<<<<

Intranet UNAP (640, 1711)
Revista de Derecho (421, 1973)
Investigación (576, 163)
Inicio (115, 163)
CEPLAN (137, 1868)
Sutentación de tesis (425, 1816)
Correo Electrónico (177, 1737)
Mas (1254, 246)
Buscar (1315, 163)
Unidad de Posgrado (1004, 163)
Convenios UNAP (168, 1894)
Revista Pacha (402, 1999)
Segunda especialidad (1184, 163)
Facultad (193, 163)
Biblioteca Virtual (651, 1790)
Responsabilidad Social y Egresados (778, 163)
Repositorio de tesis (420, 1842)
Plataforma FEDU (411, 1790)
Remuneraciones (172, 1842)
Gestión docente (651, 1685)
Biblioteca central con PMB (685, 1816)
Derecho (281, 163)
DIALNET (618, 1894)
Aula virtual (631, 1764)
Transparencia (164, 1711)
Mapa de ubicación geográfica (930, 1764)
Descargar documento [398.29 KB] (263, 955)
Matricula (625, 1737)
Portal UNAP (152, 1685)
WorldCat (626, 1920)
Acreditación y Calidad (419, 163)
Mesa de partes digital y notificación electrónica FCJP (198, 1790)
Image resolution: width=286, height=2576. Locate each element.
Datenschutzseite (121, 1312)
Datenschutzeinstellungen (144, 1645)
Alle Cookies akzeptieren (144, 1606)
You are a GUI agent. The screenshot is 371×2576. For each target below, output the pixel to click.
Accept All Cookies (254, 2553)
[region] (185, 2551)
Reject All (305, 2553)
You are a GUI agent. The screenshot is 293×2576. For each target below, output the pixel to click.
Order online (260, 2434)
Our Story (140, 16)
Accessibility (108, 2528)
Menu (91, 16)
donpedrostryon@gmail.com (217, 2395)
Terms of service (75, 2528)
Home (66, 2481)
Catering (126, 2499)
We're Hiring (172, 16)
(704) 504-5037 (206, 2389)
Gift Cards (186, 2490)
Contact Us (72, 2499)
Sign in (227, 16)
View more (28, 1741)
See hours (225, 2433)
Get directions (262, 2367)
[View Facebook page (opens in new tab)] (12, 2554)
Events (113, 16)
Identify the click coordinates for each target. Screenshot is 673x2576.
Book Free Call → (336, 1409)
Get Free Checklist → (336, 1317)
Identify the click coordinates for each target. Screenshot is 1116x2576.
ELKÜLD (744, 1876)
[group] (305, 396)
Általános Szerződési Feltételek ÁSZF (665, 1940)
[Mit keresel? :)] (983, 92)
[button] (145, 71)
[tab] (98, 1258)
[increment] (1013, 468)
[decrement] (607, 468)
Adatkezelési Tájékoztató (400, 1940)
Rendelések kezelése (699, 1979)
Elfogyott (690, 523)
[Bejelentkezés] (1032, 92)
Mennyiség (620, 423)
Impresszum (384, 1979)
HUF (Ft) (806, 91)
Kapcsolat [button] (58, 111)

>>>>

- [AIM OF THE EXERCISE] What is wanted is every line above, written out exactly.

- [TASK RESULT]
Intranet UNAP (640, 1711)
Revista de Derecho (421, 1973)
Investigación (576, 163)
Inicio (115, 163)
CEPLAN (137, 1868)
Sutentación de tesis (425, 1816)
Correo Electrónico (177, 1737)
Mas (1254, 246)
Buscar (1315, 163)
Unidad de Posgrado (1004, 163)
Convenios UNAP (168, 1894)
Revista Pacha (402, 1999)
Segunda especialidad (1184, 163)
Facultad (193, 163)
Biblioteca Virtual (651, 1790)
Responsabilidad Social y Egresados (778, 163)
Repositorio de tesis (420, 1842)
Plataforma FEDU (411, 1790)
Remuneraciones (172, 1842)
Gestión docente (651, 1685)
Biblioteca central con PMB (685, 1816)
Derecho (281, 163)
DIALNET (618, 1894)
Aula virtual (631, 1764)
Transparencia (164, 1711)
Mapa de ubicación geográfica (930, 1764)
Descargar documento [398.29 KB] (263, 955)
Matricula (625, 1737)
Portal UNAP (152, 1685)
WorldCat (626, 1920)
Acreditación y Calidad (419, 163)
Mesa de partes digital y notificación electrónica FCJP (198, 1790)
Image resolution: width=286, height=2576. Locate each element.
Datenschutzseite (121, 1312)
Datenschutzeinstellungen (144, 1645)
Alle Cookies akzeptieren (144, 1606)
You are a GUI agent. The screenshot is 371×2576. For each target below, output the pixel to click.
Accept All Cookies (254, 2553)
[region] (185, 2551)
Reject All (305, 2553)
You are a GUI agent. The screenshot is 293×2576. For each target below, output the pixel to click.
Order online (260, 2434)
Our Story (140, 16)
Accessibility (108, 2528)
Menu (91, 16)
donpedrostryon@gmail.com (217, 2395)
Terms of service (75, 2528)
Home (66, 2481)
Catering (126, 2499)
We're Hiring (172, 16)
(704) 504-5037 (206, 2389)
Gift Cards (186, 2490)
Contact Us (72, 2499)
Sign in (227, 16)
View more (28, 1741)
See hours (225, 2433)
Get directions (262, 2367)
[View Facebook page (opens in new tab)] (12, 2554)
Events (113, 16)
Identify the click coordinates for each target. Screenshot is 673x2576.
Book Free Call → (336, 1409)
Get Free Checklist → (336, 1317)
Identify the click coordinates for each target. Screenshot is 1116x2576.
ELKÜLD (744, 1876)
[group] (305, 396)
Általános Szerződési Feltételek ÁSZF (665, 1940)
[Mit keresel? :)] (983, 92)
[button] (145, 71)
[tab] (98, 1258)
[increment] (1013, 468)
[decrement] (607, 468)
Adatkezelési Tájékoztató (400, 1940)
Rendelések kezelése (699, 1979)
Elfogyott (690, 523)
[Bejelentkezés] (1032, 92)
Mennyiség (620, 423)
Impresszum (384, 1979)
HUF (Ft) (806, 91)
Kapcsolat [button] (58, 111)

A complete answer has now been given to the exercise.